Few studies on the effects of other vaccines under DMTs have already been conducted.^130–132 Some drugs were found to have a principally reduced vaccine response, while the majority of responses were sufficient for vaccine protection. Of particular interest here is the study of vaccination response 12 weeks after ocrelizumab administration (VELOCE).¹³¹ The positive response rate to a tetanus vaccine at 8 weeks was 23.9% in the ocrelizumab group versus 54.5% in the control group (with positive response rate defined as ⩾4-fold increase in antibody titer due to vaccination – while serum protection was achieved by all subjects in the ocrelizumab and control groups). The positive response rate to ⩾5 serotypes of polyvalent pneumococcal vaccine at 4 weeks was 71.6% in the ocrelizumab group and 100% in the control group. The positive response rates to a vaccine against five influenza strains at 4 weeks ranged from 55.6–80.0% in the ocrelizumab group and 75.0–97.0% in the control group. Virtually no antibody responses were detectable against a true neoantigen such as keyhole limpet hemocyanin.

Recommendation 14:

• Based on the data available to date, comorbidities and MS with severe disability pose an increased risk for severe COVID-19, but not MS disease in itself or treatment with DMTs. Only data on CD20 antibodies show the risk of a potentially more severe course under treatment. Thus, there is no reason to withhold or delay therapy for younger and otherwise healthy MS patients due to the pandemic. The selection of a drug should continue to be based solely on the activity and severity of MS.

• However, in older MS patients with a higher degree of disability and pre-existing internal, especially cardiovascular, diseases, the disease activity in trajectory to age should be reflected more intensively in the context of the pandemic, especially for progressive MS, to check whether MS therapy/B-cell-depleting immunotherapy is indicated.
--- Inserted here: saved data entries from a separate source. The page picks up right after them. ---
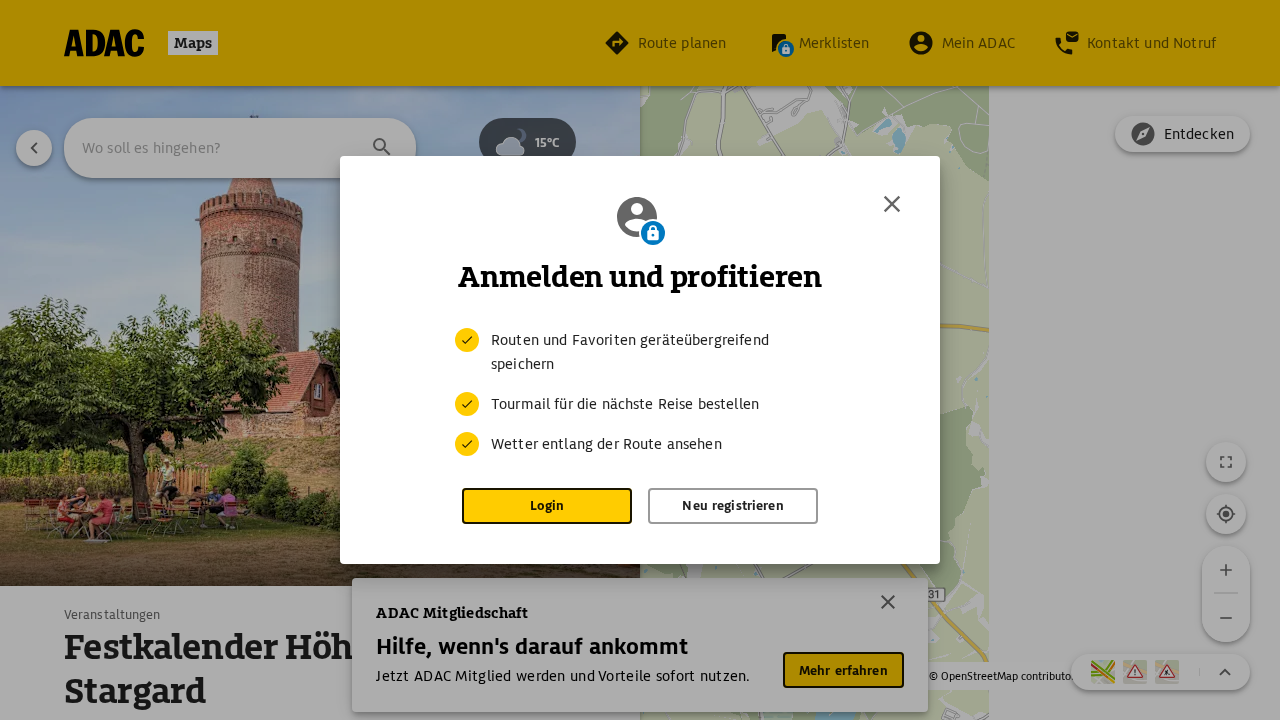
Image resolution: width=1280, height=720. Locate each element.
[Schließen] (892, 204)
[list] (640, 392)
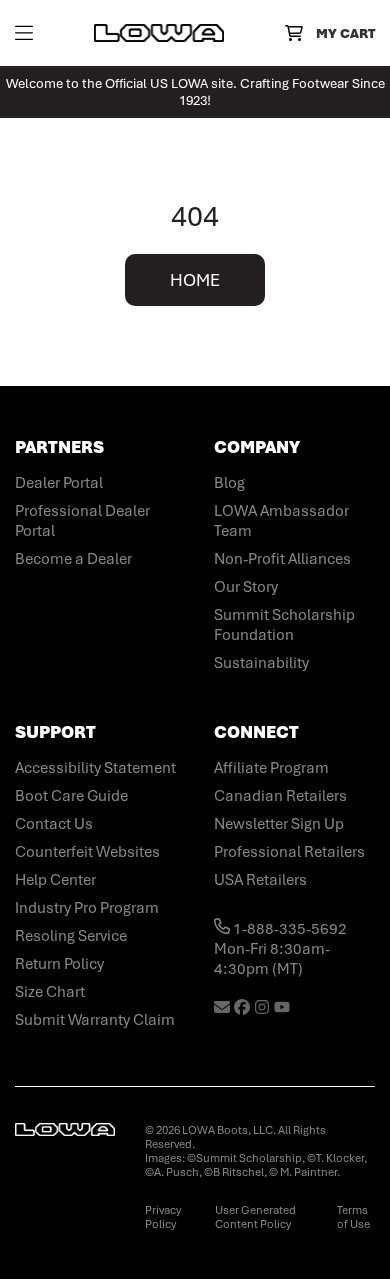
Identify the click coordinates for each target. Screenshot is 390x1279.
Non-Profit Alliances (282, 559)
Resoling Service (71, 936)
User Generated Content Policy (255, 1217)
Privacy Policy (163, 1217)
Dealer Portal (59, 483)
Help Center (55, 880)
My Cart (345, 33)
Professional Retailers (289, 852)
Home (195, 280)
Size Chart (50, 992)
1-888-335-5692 (288, 929)
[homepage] (159, 33)
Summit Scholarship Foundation (284, 625)
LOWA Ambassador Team (281, 521)
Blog (229, 483)
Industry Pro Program (87, 908)
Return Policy (59, 964)
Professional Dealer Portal (82, 521)
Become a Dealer (73, 559)
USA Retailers (260, 880)
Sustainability (261, 663)
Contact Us (54, 824)
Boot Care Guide (71, 796)
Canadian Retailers (280, 796)
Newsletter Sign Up (279, 824)
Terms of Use (353, 1217)
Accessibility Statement (95, 768)
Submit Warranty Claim (95, 1020)
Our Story (246, 587)
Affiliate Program (271, 768)
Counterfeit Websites (87, 852)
Corticosteroid therapy may increase the risk for more severe courses, which should be considered for patients with regular corticosteroid pulses.
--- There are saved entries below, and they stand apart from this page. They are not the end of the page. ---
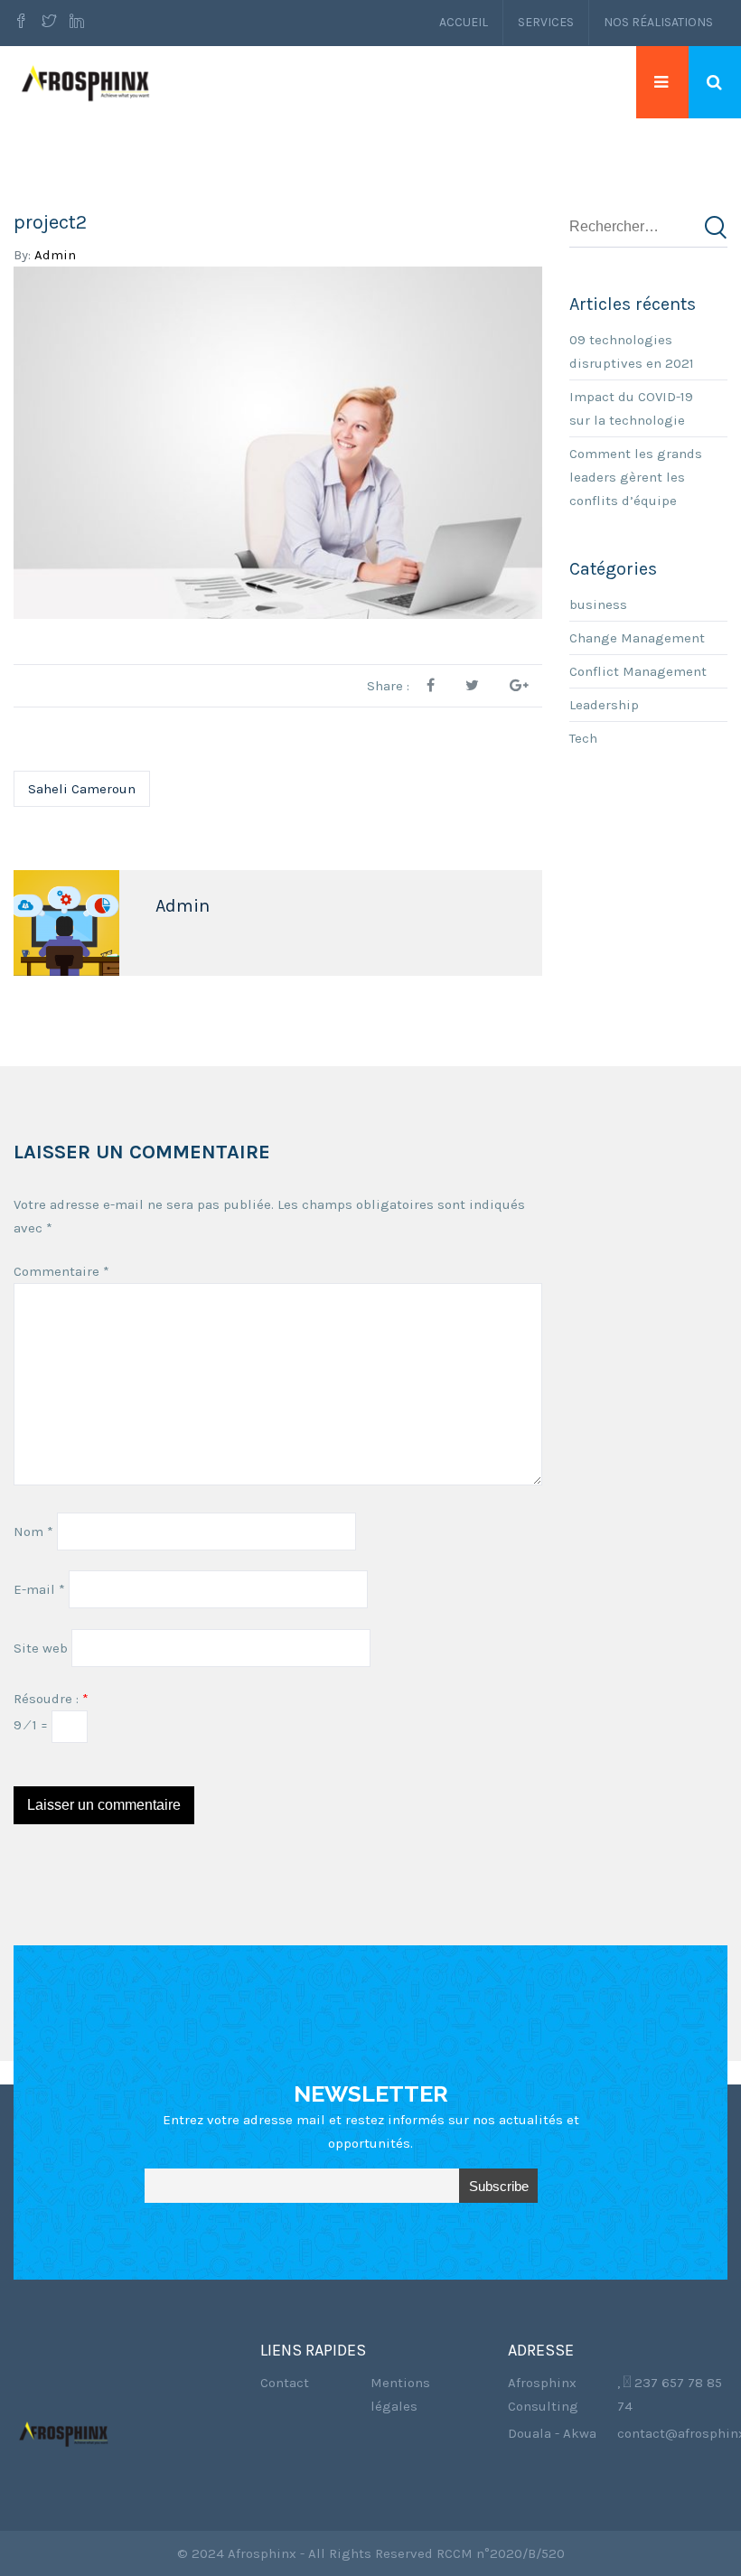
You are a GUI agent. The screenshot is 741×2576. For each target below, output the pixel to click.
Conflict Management (638, 671)
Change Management (637, 638)
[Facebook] (23, 22)
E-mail (39, 1589)
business (598, 604)
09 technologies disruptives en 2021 (631, 351)
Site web (41, 1648)
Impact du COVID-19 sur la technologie (631, 408)
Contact (284, 2383)
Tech (583, 738)
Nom (33, 1531)
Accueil (463, 22)
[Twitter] (48, 22)
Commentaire (61, 1271)
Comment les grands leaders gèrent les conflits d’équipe (635, 477)
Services (546, 22)
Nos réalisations (658, 22)
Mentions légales (400, 2394)
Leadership (604, 705)
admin (55, 255)
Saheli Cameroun (82, 789)
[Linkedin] (76, 22)
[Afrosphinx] (88, 82)
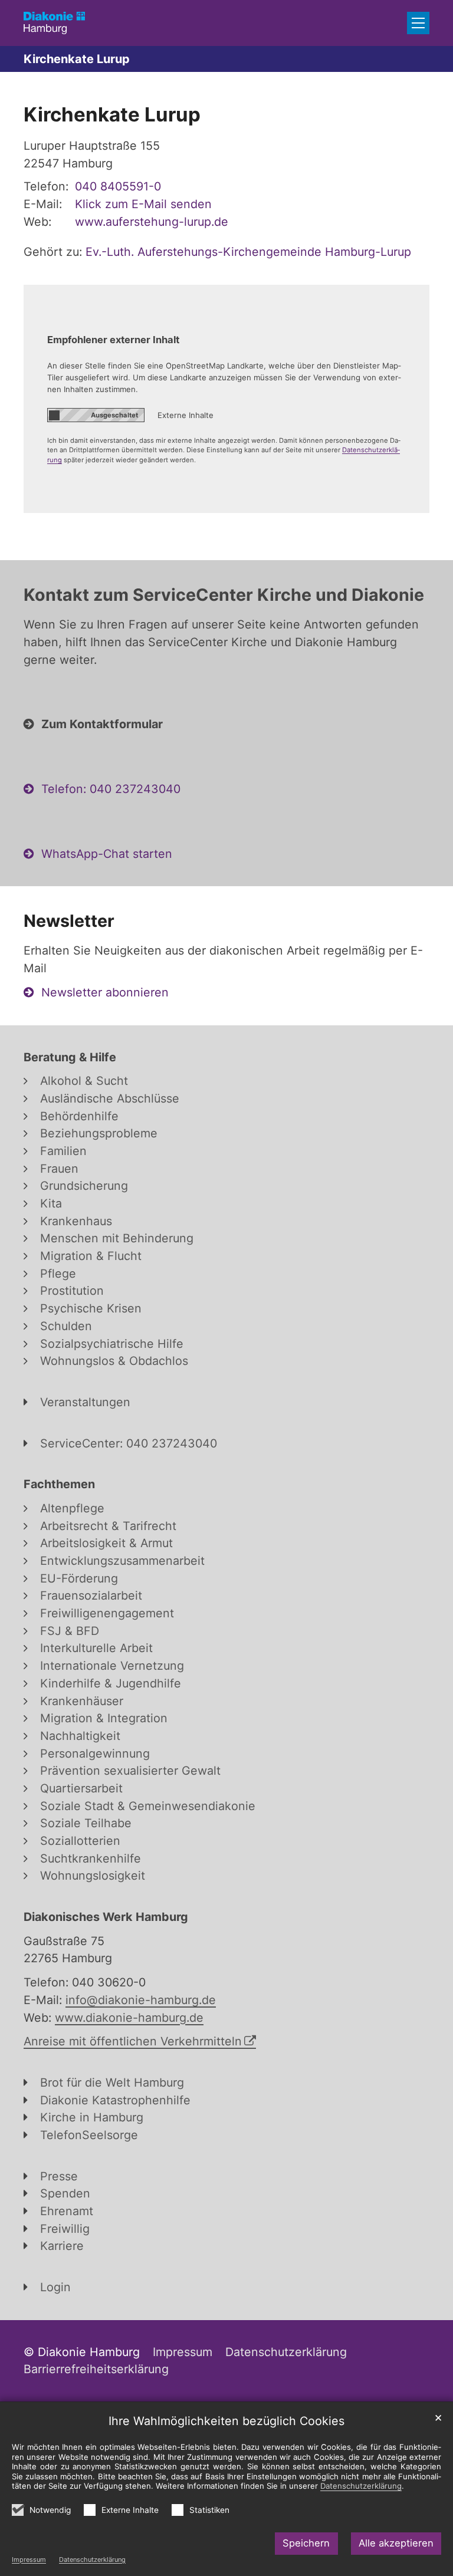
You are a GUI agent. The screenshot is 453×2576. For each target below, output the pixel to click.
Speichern (306, 2543)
• In principle, MS patients must be vaccinated – this includes vaccination against SARS-CoV-2 and applies to all currently available (conceptually inactivated) vaccines (mRNA, adenovirus vector). Vaccination should also be given under DMT as there is a reasonable prospect of achieving a sufficient vaccine response even with ongoing DMT. In this context, no special timing is required for vaccination. For ocrelizumab, data exist on vaccination 3 months after therapy administration, so this time window may be followed if possible. If this is not possible, vaccination against SARS-CoV-2 may be given whenever possible and considering the benefit-risk balance. Otherwise, the respective national vaccination guidelines must be followed. Data on verifying the vaccination response by measuring antibodies are currently insufficient, and this is also not recommended by the manufacturers.